Alle externen Inhalte laden

Ich bin damit einverstanden, dass mir externe Inhalte angezeigt werden. Damit werden personenbezogene Daten an Drittplattformen übermittelt. Für mehr Informationen besuche die Datenschutz-Seite.



Wir freuen uns auf Dich!


----------



## Rhaf (19. Januar 2012)

Grüße,

Der Großteil der Spieler besitzt mittlerweile schon ein paar Twinks auf Level 60, weshalb Ende des Monats der Levelstopp angehoben wird. 
Wir durchschreiten am 29.1. um 20 Uhr das Dunkle Portal und machen uns auf in die Scherbenwelt, wo wir anschließend auf 70 länger verweilen und die Scherbenwelt gemeinsam erkunden.

Wir freuen uns über weitere Spieler die sich unserer gemütlichen Gilde anschliessen wollen. 
Solltet ihr Fragen haben, schreibt uns Ingame einfach an oder besucht unser Forum. 

LG 
Pakt der Aspekte


----------



## Rhaf (13. Februar 2012)

-*-

Aufgabe:
Wann will die Gilde laut dem Forumsbeitrag durch das Dunkle Portal gehen?

-*-

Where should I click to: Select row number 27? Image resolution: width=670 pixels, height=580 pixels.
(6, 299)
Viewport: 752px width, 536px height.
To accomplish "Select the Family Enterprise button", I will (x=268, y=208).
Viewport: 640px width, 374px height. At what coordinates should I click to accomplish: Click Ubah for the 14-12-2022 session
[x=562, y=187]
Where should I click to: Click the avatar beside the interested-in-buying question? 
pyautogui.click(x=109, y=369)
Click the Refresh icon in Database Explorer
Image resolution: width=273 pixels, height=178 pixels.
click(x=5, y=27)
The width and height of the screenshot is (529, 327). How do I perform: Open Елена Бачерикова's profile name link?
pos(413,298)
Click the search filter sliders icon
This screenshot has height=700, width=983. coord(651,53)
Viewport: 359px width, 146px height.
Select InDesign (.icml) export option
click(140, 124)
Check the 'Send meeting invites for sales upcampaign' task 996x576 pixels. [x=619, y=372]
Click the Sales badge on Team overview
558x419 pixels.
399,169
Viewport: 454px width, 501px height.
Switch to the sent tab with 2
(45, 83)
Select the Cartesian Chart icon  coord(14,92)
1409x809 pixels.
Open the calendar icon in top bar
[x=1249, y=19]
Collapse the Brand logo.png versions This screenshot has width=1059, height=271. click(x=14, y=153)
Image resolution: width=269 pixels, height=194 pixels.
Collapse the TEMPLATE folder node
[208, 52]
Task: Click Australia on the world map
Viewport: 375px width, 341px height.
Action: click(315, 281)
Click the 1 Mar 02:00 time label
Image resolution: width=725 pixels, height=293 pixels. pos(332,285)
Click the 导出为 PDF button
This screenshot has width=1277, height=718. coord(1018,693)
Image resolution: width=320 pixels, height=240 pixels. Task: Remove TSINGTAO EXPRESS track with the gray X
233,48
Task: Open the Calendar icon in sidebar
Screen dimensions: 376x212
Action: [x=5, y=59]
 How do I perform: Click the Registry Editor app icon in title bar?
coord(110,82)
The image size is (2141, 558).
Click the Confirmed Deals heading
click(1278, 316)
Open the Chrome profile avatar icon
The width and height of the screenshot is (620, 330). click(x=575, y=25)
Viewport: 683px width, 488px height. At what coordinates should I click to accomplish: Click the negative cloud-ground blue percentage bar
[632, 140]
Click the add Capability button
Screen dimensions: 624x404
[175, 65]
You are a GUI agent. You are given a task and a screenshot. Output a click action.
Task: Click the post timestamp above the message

-*-

Antwort:
Am 29.1. um 20 Uhr.